Nutriments Revue #3

Dans une vaste revue de la littérature (1), Betsy Lozoff (de l’Université du Michigan) fait le point sur le rôle du fer dans le système nerveux central, et sur les travaux évaluant l’impact d’un déficit ou d’une anémie ferriprive précoces sur le développement cognitif de l’enfant.

On sait que le taux de fer cérébral est important, qu’il existe des enzymes cérébrales fer-dépendantes, que le fer agit sur certains médiateurs du SNC, comme la dopamine et la sérotonine…
Et de nombreuses études ont été publiées sur la relation entre déficit en fer ou anémie ferriprive et fonctionnement cérébral.

• A l’occasion de cette review, B. Lozoff, qui a largement collaboré à ces travaux de recherche sur le fer, rappelle le lien entre déficit en fer ou anémie ferriprive précoces et diminution des performances cognitives, exécutives, comportementales, motrices, mais aussi l’aspect socio-émotionnel souvent négligé alors que ces troubles surviennent dès l’apparition d’un déficit.
L’auteur insiste aussi sur le risque de persistance de ces troubles à long terme, d’où l’importance de la prévention dès le plus jeune âge.

• Ce lien a encore récemment été confirmé par l’étude de R. Colin Carter et al. (2), à laquelle B. Lozoff a participé, chez 28 enfants présentant une anémie ferriprive, 28 enfants ayant une carence en fer sans anémie et 21 enfants ayant un déficit en fer. Leurs fonctions neurocognitives ont été évaluées entre l’âge de 9 mois et l’âge de 10 mois.

Au test de permanence de l’objet (objet placé sous un tissu- “A-not-B Test”), 64,3 % des enfants anémiés réussissent le test contre 87,8 % des enfants sans anémie (p = 0,02).
Au test de Fagan de “préférence de la nouveauté” (test de reconnaissance : 2 photos familières montrées à l’enfant, puis ajout d’une nouvelle), les enfants avec anémie sévère (Hb ≤ 105 g/l) manifestent moins de “préférence pour la nouveauté” que les autres enfants (56,7 % versus 60,3 % ; p < 0,05). Par ailleurs, une analyse post-hoc ne montre pas de différence significative entre les enfants carencés, mais non anémiés, et les enfants avec déficit en fer.

===============

▶ À faire:
a. Modifiez le passage du texte sur le fer et le développement de l’enfant situé entre « Nutriments Revue #3 » et « cognitif de l’enfant. », bornes incluses : réécrivez-le en remplaçant « littérature » par « documentation scientifique ».
b. Poursuivez le texte sur le fer et le développement cognitif de l’enfant après sa dernière phrase.

▶ Données fournies:
===============

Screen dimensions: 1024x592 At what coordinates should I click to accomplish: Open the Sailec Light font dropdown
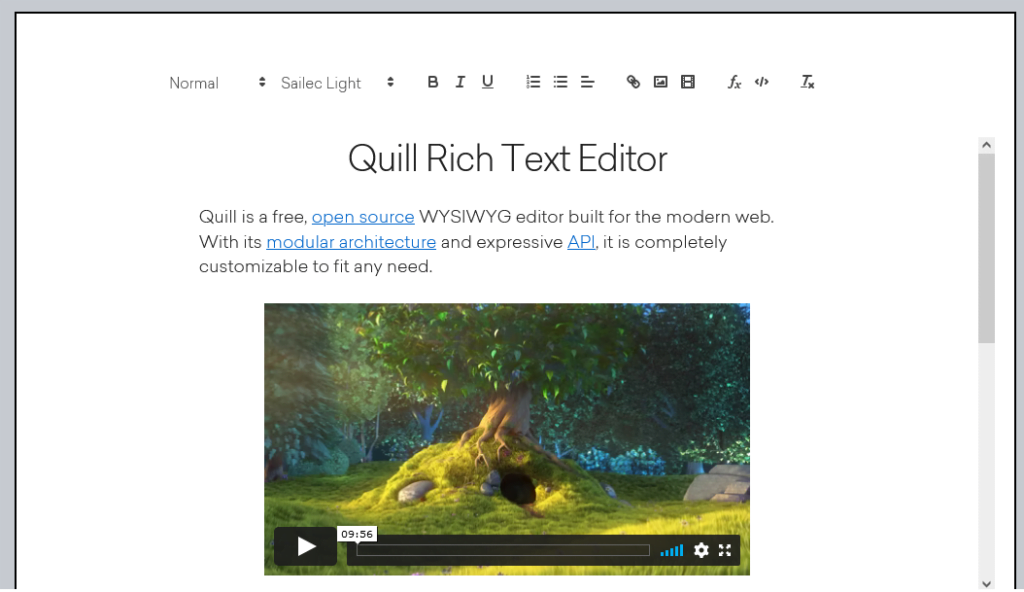(x=337, y=83)

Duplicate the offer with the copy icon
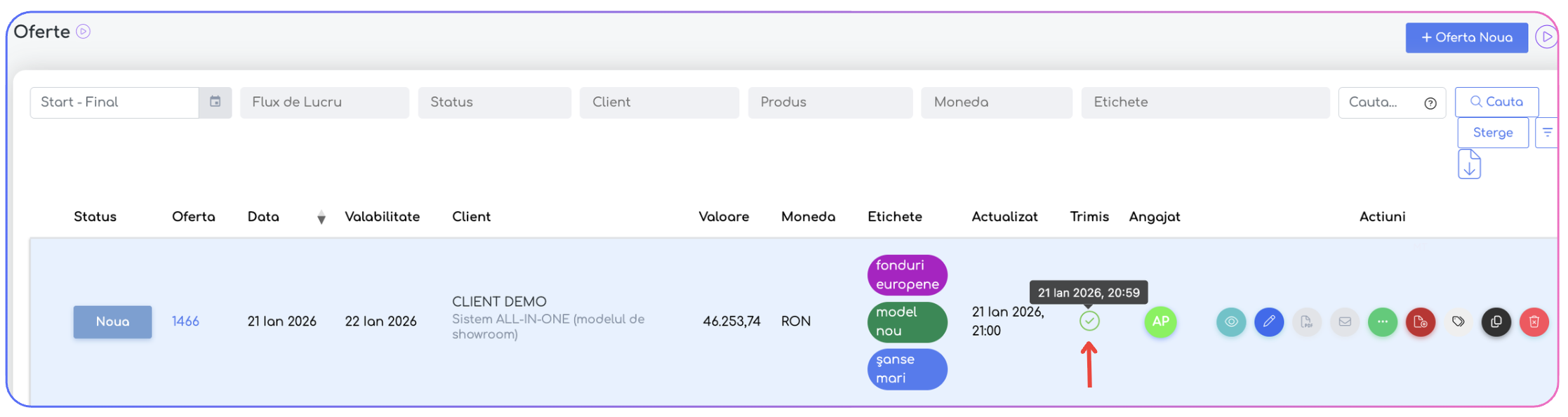click(1496, 322)
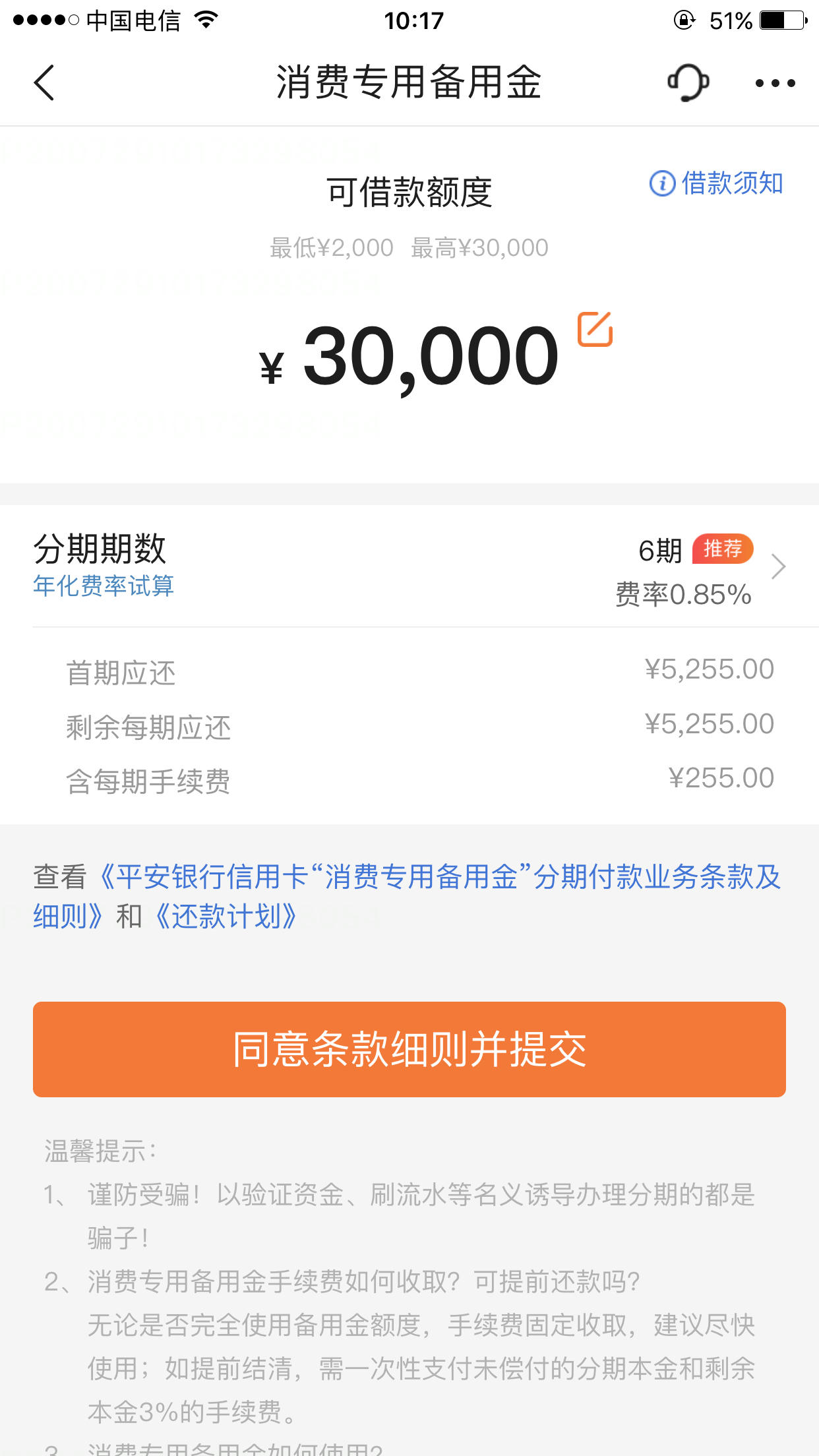Expand installment options via chevron arrow

click(x=778, y=566)
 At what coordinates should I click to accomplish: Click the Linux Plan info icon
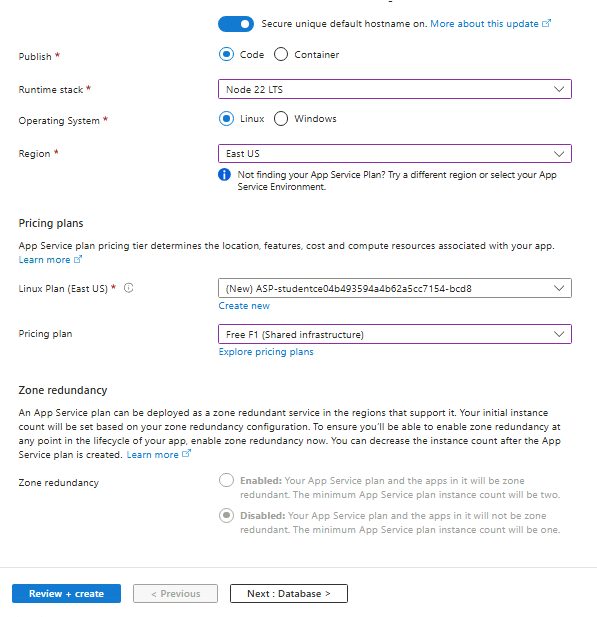129,288
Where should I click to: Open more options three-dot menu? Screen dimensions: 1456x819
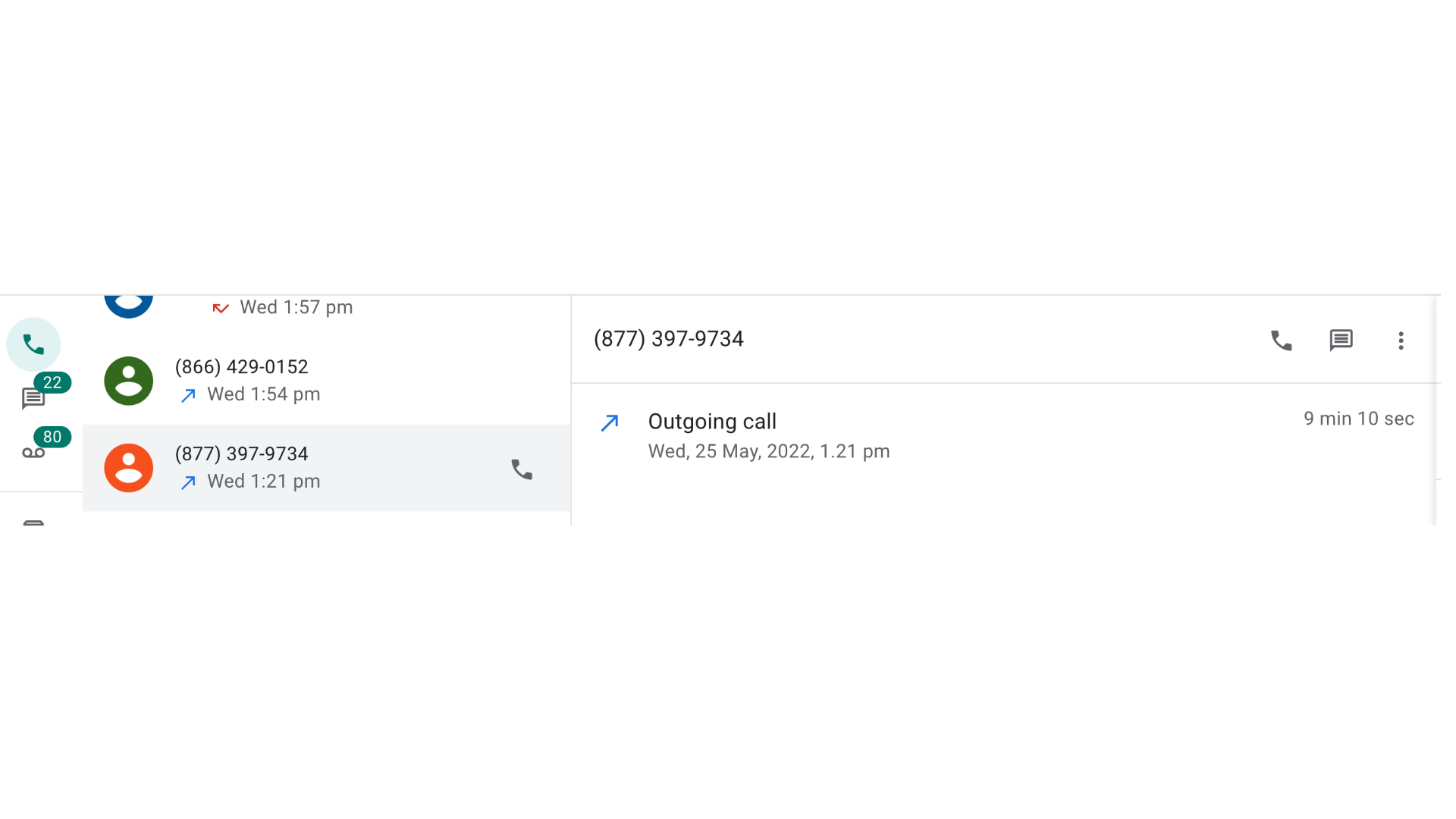[x=1401, y=340]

===============

▶ Réponses numérotées:
a.
Nutriments Revue #3

Dans une vaste revue de la documentation scientifique (1), Betsy Lozoff (de l’Université du Michigan) fait le point sur le rôle du fer dans le système nerveux central, et sur les travaux évaluant l’impact d’un déficit ou d’une anémie ferriprive précoces sur le développement cognitif de l’enfant.

b.
• A partir des données publiées chez l’enfant et d’études animales sur des modèles de déficit en fer induit, B. Lozoff fait le point sur les mécanismes et les zones cérébrales impliquées : la voie méso-corticale pour les fonctions exécutives, la voie méso-limbique pour l’affect et le comportement socio-émotionnel, la voie nigro-striée pour le contrôle moteur et la coordination… Un impact sur le taux de dopamine de ces différentes structures cérébrales est observé dès l’apparition d’un déficit, avant même l’installation d’une anémie.

La mise en évidence du rôle de la dopamine est importante car ce neurotransmetteur agit sur la régulation de la cognition et des émotions, de la récompense et du plaisir, des mouvements, et de la sécrétion de certaines hormones comme la prolactine. Mais d’autres neurotransmetteurs et d’autres structures cérébrales seraient également impliqués…

A noter : l’anémie ferriprive précoce, en elle-même, modifie le comportement socio-émotionnel. Elle est souvent associée à une fatigue, une baisse de l’attention, du jeu et de la motivation. Et les études suggèrent qu’un déficit du comportement socio-émotionnel et de l’attention rendent encore plus vulnérable les enfants touchés par une anémie en fer.

RÉFÉRENCES

1. Lozoff B. Early iron deficiency has brain and behavior effects consistent with dopaminergic dysfunction. J Nutr 2011 ; 141 (Suppl “Iron Works, The John Beard Memorial Symposium”) : 740S-746S.
2. Colin Carter R et al. Iron deficiency anemia and cognitive function in infancy. Pediatrics 2010 ; 126 : e427-e434.